In the 1970s and 1980s he played with Astor Piazzolla Tango Nuevo on the album Summit , made guest appearances with Charles Mingus and Friends in Concert in 1972 , toured a lot in Europe and the USA and was recognized as a timeless classic: in 1982 Mulligan performed at the invitation of Zubin Mehta with the New York Philharmonic Orchestra . As a bass saxophone, he also acted in the 1979 released album Mingus by Joni Mitchell with. On the album Little Big Horn (1983) he presented himself in a fusion environment, with Soft Lights and Sweet Music (1986) together with Scott Hamilton . In 1988 he accompanied the presentation of Yves Saint Laurent's perfume “Jazz” with his baritone lines . In 1992 he initiated the big band project Rebirth of the Cool .

Mulligan had a son with his first wife Arlyn Brown (* 1957). From 1959 he lived with the actress Judy Holliday (who also appeared as a singer with his band in the early 1960s), but who died in 1965. He then dated the actress Sandy Dennis and married his last wife Franca after their separation in 1976. He died in 1996 due to an infection after knee surgery.

Prizes and awards

Since 1953 he led the polls of jazz magazines, initially often as arranger and until 1995 almost every year as a baritone saxophonist. In 1994 he was inducted into the down-beat "Hall Of Fame".
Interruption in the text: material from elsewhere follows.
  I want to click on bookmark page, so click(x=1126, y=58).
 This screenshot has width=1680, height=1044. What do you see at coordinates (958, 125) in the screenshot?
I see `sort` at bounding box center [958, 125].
The album Mulligan Moods (2008) by Jan Menu presented an homage to his compositions .




  • Jeru
  • Disc jockey jump
  • Apple Core
  • Blue boy
  • Walking shoes
  • As catch can
  • Funhouse
  • Ide's side
  • Limelight
  • Gymnastic styles
  • Line for Lyons
  • Simbah
  • motel
  • Western re-union
  • Swing house
  • Ontet
  • Bark for Barksdale
  • Venus de Milo
  • Revelation
  • Nights at the turntable
  • motel
  • Soft shoe
  • Roundhouse
  • As catch can
  • Jump is jump
  • Summer's over
  • Festive minor
  • Pirate
  • Piano train
  • Four and More

Lexigraphic entries

Web links

Commons : Gerry Mulligan  - Collection of Images, Videos and Audio Files

Individual evidence

  1. a b See M. Kunzler Jazz-Lexikon , p. 909.
  2. According to Dennis, they were not married, contrary to claims made by Mulligan himself.